A energia limpa que torna nossos data centers atrativos é a mesma que pode alimentar laboratórios de pesquisa, startups de IA e centros de desenvolvimento tecnológico. É a base que sustenta desde o treinamento de modelos de machine learning até a operação de fábricas automatizadas e cidades inteligentes.
“A energia é o combustível de toda a revolução da IA”, explica o executivo da Nvidia. “Sem energia abundante e sustentável, você não treina modelos avançados, não processa dados em tempo real, não automatiza processos industriais. O País que resolver a equação energética da IA sai na frente.”
É neste contexto mais amplo que os desafios brasileiros se tornam ainda mais complexos. Porque para liderar na era da inteligência artificial, energia limpa é condição necessária, mas não suficiente.
A corrida dos talentos
Por isso, por trás dos números bilionários e das promessas governamentais, existe um gargalo menos visível, mas igualmente crítico: pessoas qualificadas.
“Nosso maior desafio é a falta de pessoas qualificadas para realmente tirarem proveito de todas as ferramentas que desenvolvemos”, admite Aguiar. “Ainda estamos operando com apenas 20 a 25% do potencial que temos a oferecer.”
É um paradoxo brasileiro: temos a infraestrutura energética, a localização estratégica e agora os incentivos fiscais, mas nos falta o capital humano especializado. “Não é obrigação do governo fazer investimento, mas facilitar o acesso a essas tecnologias”, pontua o executivo da Nvidia.
Um vislumbre do futuro
“Estamos saindo da era do chatbot burro para a era do chatbot mais inteligente”, brinca Aguiar. “Mas ainda estamos falando de uma criança de dois anos.
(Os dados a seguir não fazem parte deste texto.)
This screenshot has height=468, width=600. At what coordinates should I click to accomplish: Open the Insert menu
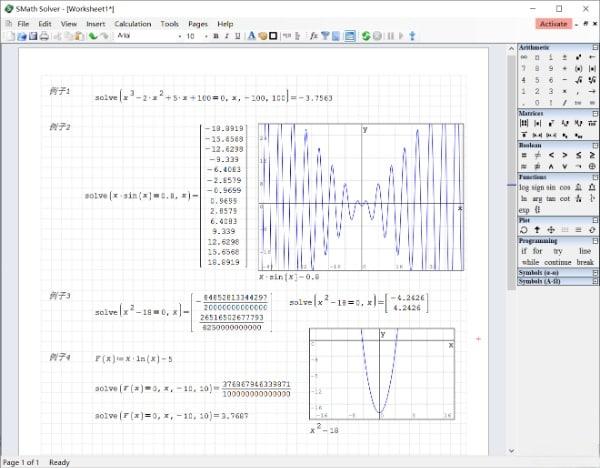pyautogui.click(x=96, y=23)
Quanto tempo uma criança demora para começar a perguntar ‘por quê’? Uns cinco anos.”
A comparação é pertinente. Se a IA generativa tem apenas dois anos, estamos no início de uma revolução que vai durar décadas. E o Brasil tem uma janela histórica para se posicionar como protagonista global.
Oportunidade real ou miragem?
A Política Nacional de Data Centers não é apenas sobre atração de investimentos – é sobre posicionamento geopolítico na economia digital. “O jogo pode virar”, resume Aguiar. “Vai ser uma grande oportunidade.”
Mas para que vire realidade, uma série complexa de desafios precisa ser endereçada simultaneamente: acelerar a formação de talentos especializados, desenvolver marcos regulatórios claros para sustentabilidade, garantir que os incentivos fiscais se traduzam em compromissos ambientais reais, conseguir que os 27 entes federativos brasileiros remem na mesma direção, agilizar processos de licenciamento que hoje levam mais de uma década, e modernizar a infraestrutura de transmissão para conectar as regiões com maior potencial renovável.
A AWS já sinalizou que a previsibilidade tributária não é negociável. Sem ela, e sem resolver os gargalos de transmissão que mantém o Nordeste isolado apesar de seu potencial energético, o “oásis verde” pode virar apenas mais uma promessa perdida na complexidade burocrática brasileira.